WHAT TO PRODUCE >>
Repeat exactly the lines below, from the line containing "Image resolution: width=1000" through the last line, both included. Leave out any pictures.

SUPPLIED MATERIAL >>
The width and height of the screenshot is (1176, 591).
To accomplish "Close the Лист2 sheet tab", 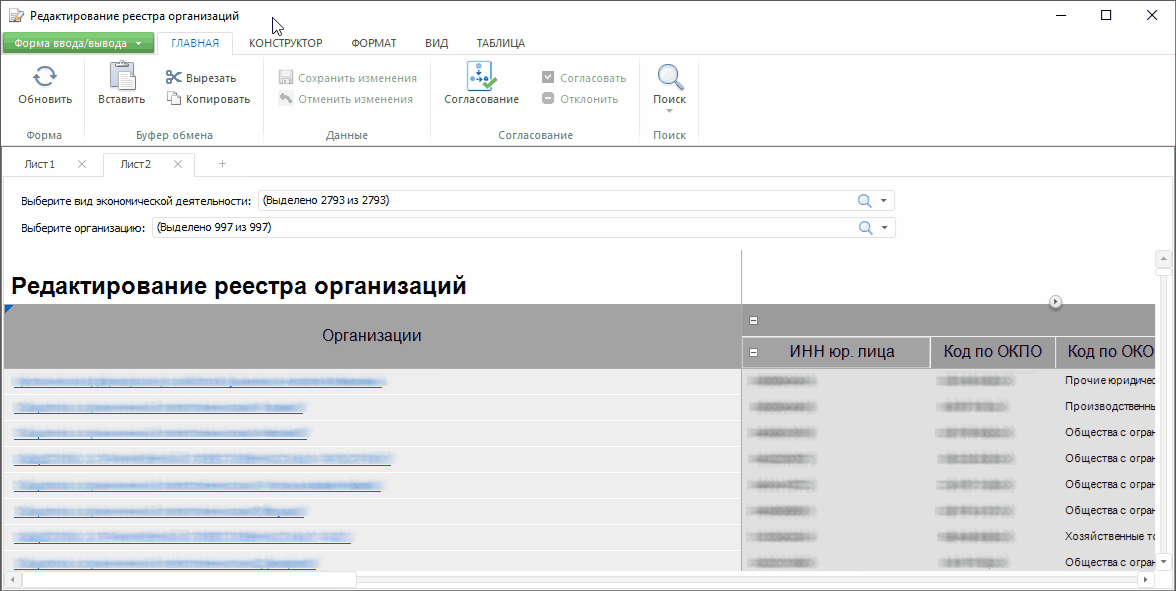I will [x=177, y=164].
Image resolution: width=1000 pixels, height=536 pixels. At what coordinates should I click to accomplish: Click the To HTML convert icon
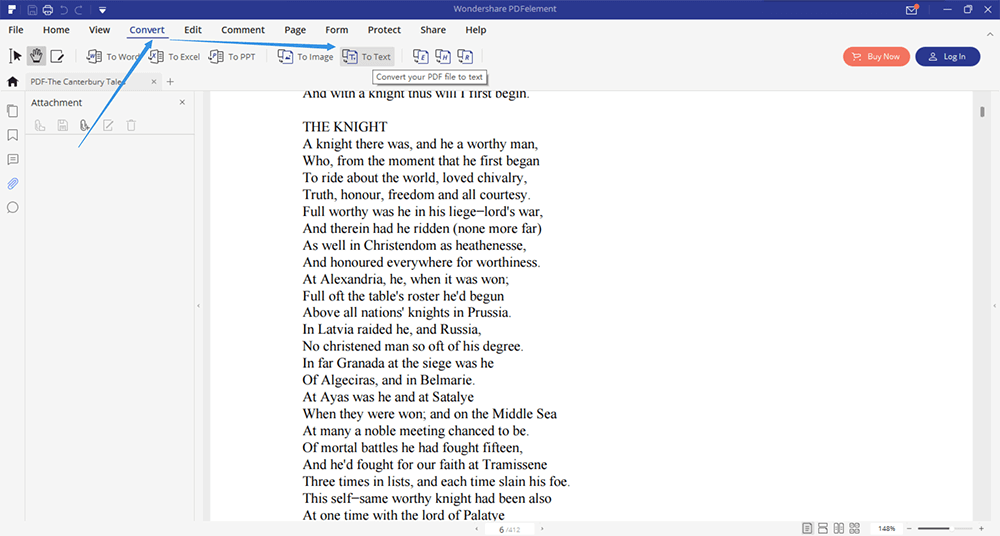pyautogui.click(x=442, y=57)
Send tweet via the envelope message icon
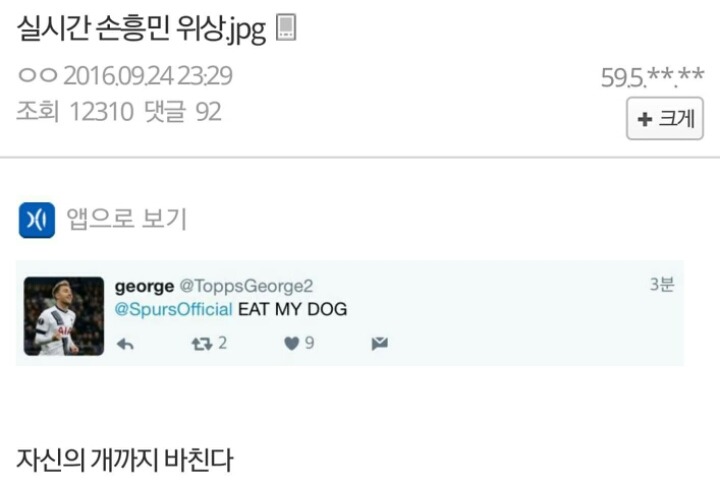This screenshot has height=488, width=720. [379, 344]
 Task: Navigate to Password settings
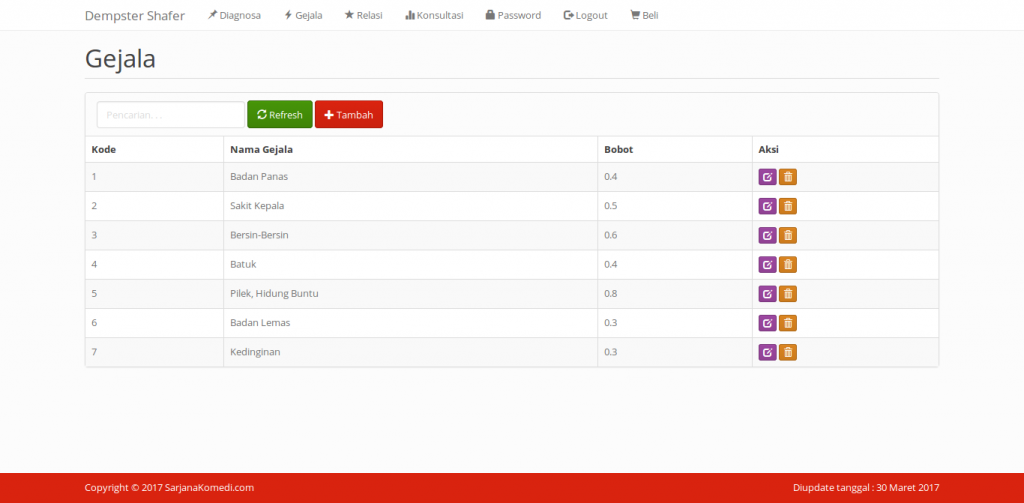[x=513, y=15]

RESULT OF THE TASK >>
Image resolution: width=1000 pixels, height=536 pixels. At what coordinates should I click to accomplish: Click the To HTML convert icon
pyautogui.click(x=442, y=57)
Send tweet via the envelope message icon
This screenshot has height=488, width=720. [379, 344]
 Task: Navigate to Password settings
[x=513, y=15]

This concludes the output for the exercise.